よく見れば、ノエルがぶつかったという少年の隣には、クリスティアンが彼を守るように寄り添っている。おそらく、この少年はクリスティアンの学友なのだろうとレイフは思う。
レイフは兄であるアルフレッドよりも、この優秀で美しい弟のことが苦手だった。ノエルはどうしてこんな立場の少年ともめ事を起こしたのか。自分の判断力を棚に上げて、ノエルを恨むような気持がレイフには生まれている。すっかり手詰まりな状態だ。

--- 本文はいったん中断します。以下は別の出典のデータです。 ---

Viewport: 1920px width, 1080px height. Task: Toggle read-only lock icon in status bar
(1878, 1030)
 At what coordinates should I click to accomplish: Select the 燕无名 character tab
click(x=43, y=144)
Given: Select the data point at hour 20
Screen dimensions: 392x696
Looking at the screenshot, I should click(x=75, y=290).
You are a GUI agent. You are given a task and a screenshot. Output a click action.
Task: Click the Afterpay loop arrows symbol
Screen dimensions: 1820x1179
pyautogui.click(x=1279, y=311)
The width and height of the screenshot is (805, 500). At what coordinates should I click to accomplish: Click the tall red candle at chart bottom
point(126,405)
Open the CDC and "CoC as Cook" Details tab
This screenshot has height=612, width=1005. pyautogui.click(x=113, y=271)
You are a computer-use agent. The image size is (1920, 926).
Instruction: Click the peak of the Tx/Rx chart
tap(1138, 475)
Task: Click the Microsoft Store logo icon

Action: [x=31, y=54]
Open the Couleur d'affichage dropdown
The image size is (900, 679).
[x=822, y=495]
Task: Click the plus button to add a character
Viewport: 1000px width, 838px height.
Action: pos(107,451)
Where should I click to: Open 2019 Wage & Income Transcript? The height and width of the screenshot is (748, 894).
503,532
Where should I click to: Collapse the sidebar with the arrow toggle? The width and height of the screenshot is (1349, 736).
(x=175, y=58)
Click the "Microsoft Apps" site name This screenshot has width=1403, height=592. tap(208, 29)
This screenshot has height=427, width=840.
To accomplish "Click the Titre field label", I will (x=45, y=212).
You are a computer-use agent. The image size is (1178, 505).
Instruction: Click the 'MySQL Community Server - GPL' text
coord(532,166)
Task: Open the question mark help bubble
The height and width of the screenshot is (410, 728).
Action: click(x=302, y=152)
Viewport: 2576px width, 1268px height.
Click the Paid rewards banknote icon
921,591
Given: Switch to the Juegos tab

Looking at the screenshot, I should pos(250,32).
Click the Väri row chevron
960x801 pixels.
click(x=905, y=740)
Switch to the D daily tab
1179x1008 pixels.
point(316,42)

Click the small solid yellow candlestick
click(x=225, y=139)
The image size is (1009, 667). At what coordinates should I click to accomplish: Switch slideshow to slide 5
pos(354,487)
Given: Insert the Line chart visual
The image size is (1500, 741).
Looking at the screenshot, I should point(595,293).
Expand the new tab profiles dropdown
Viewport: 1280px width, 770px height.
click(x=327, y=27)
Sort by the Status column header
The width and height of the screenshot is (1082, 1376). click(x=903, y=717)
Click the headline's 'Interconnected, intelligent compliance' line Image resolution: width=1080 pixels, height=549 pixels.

「そうだな、カフェテリアをこれ以上騒がせるのも其方の本意ではなかろう。早く其方の学友を医務室に連れて行ってやると良い。足を傷めているのだろう?」
「は、兄上、それではこの場は失礼いたします」
「そうだな、レイフ、人混みで起きた運の悪い事故だ。それで良いな」
「はい……」
レイフは、アルフレッドが助け船を出してくれたのだと思ってほっとした。アルフレッドとレイフは仲が良いわけではないが、険悪なわけでもない。ただし、生まれたのは数か月の違いだというのに、アルフレッドはレイフと比べて圧倒的に威厳があり、王者然としている。それが、自分の母である側妃の気に障る部分なのだ。実際に、泥沼になりそうな事態をアルフレッドはあっさりと収めてしまった。
レイフは劣等感を募らせながら、護衛騎士にノエルを運ばせて自分も医務室へ向かった。
レイフはこの場から逃げたくて、自分が行く必要もないのに医務室へ足を運んだのである。
しかし、レイフ自身は自分の本心に気づいてはいなかった。